Post
Topic
Board Securities
Re: [BTC-TC] Deprived Mining Speculation (DMS)
by
fently
on 22/06/2013, 00:16:15 UTC
I think that the simplest way to understand DMS.MINING is that the correct price is what the market thinks 1 mh can earn in about a year (plus a safety margin). That time frame is very important because we can say pretty reliably that over a substantial portion of a year difficulty will probably not trend downwards or stay the same. If we extend the timeline further, say to two years, that would be even "safer". If we reduce the calculations and use 6 months, or 3 months, then we run the risk of collapse because DMS would be entitled to ever-increasing dividends out of a fixed pot. Unless new buyers of DMS.PURCHASE come in to provide more capital, I don't see how the fund could avoid catastrophic failure.

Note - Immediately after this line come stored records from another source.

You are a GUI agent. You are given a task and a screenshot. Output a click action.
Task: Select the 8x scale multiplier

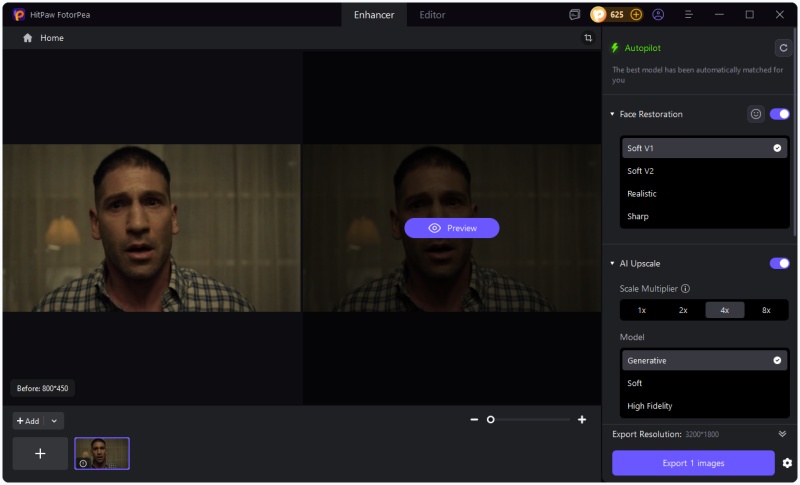click(x=766, y=310)
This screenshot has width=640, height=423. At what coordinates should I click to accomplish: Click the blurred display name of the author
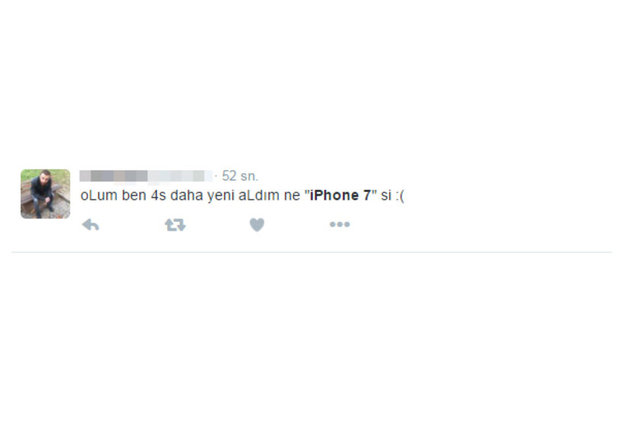click(x=113, y=176)

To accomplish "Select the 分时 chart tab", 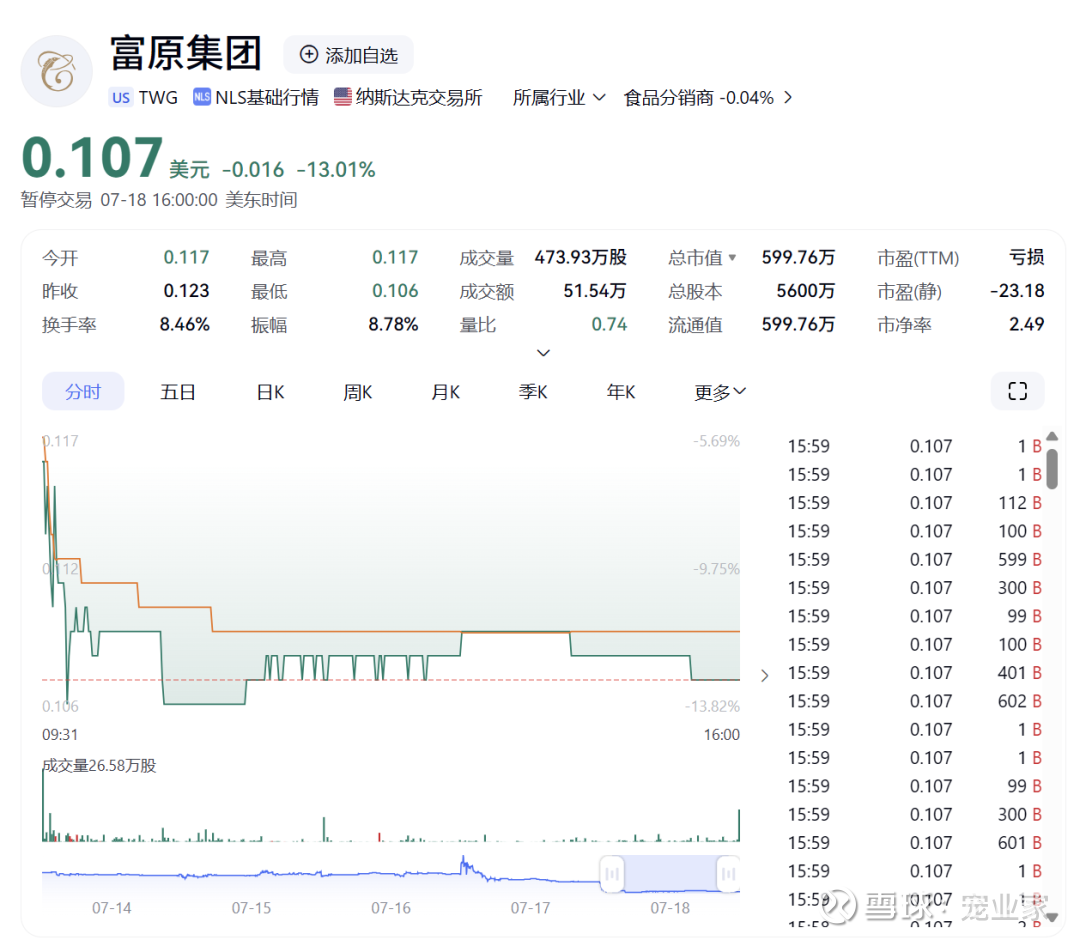I will tap(83, 392).
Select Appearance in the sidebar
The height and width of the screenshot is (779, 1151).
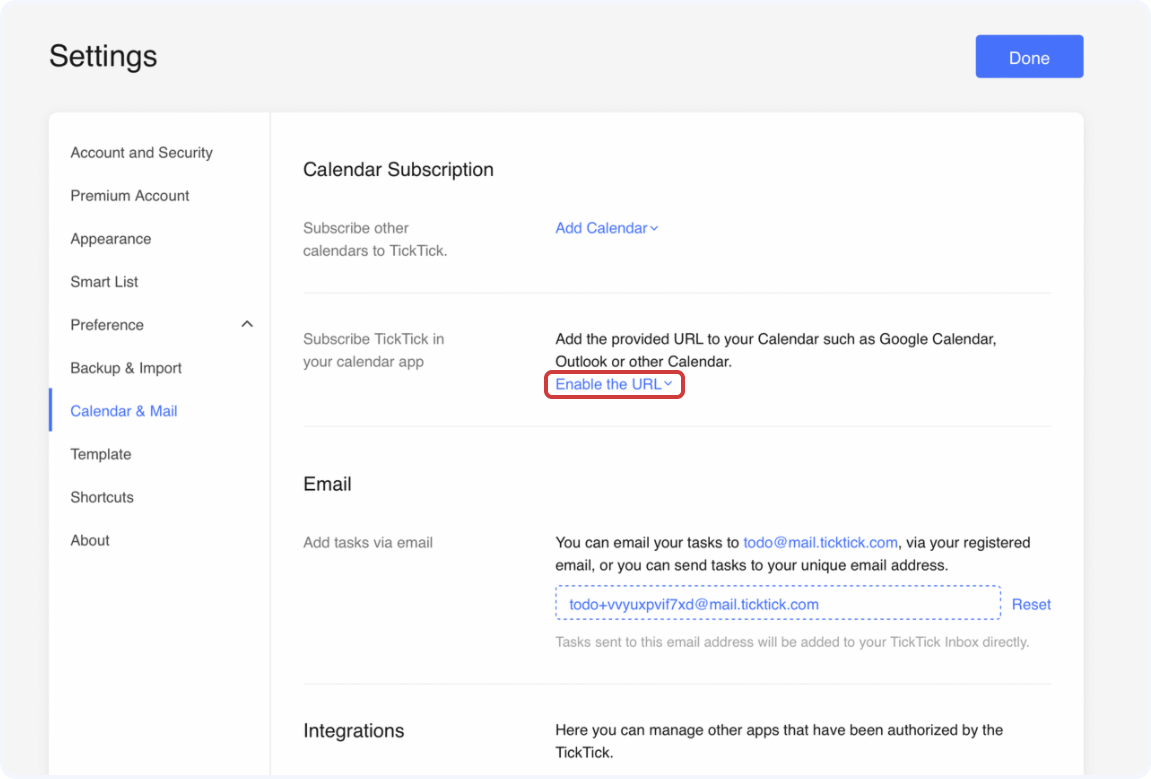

So unless I misunderstood, the single most important feature defining the correct value of DMS.MINING is the period of time specified in the contract. If it were calculated based on a 6 month return, we'd have much higher yield per mh, but higher risk of catastrophic collapse. If it were calculated based on a 2 year term, we'd be much safer, but would expect much lower yields per mh. This, I think is the key distinction between DMS.MINING and TAT.VM.  If difficulty levels off in the future, TAT.VM has no problem with it, but DMS.MINING could collapse.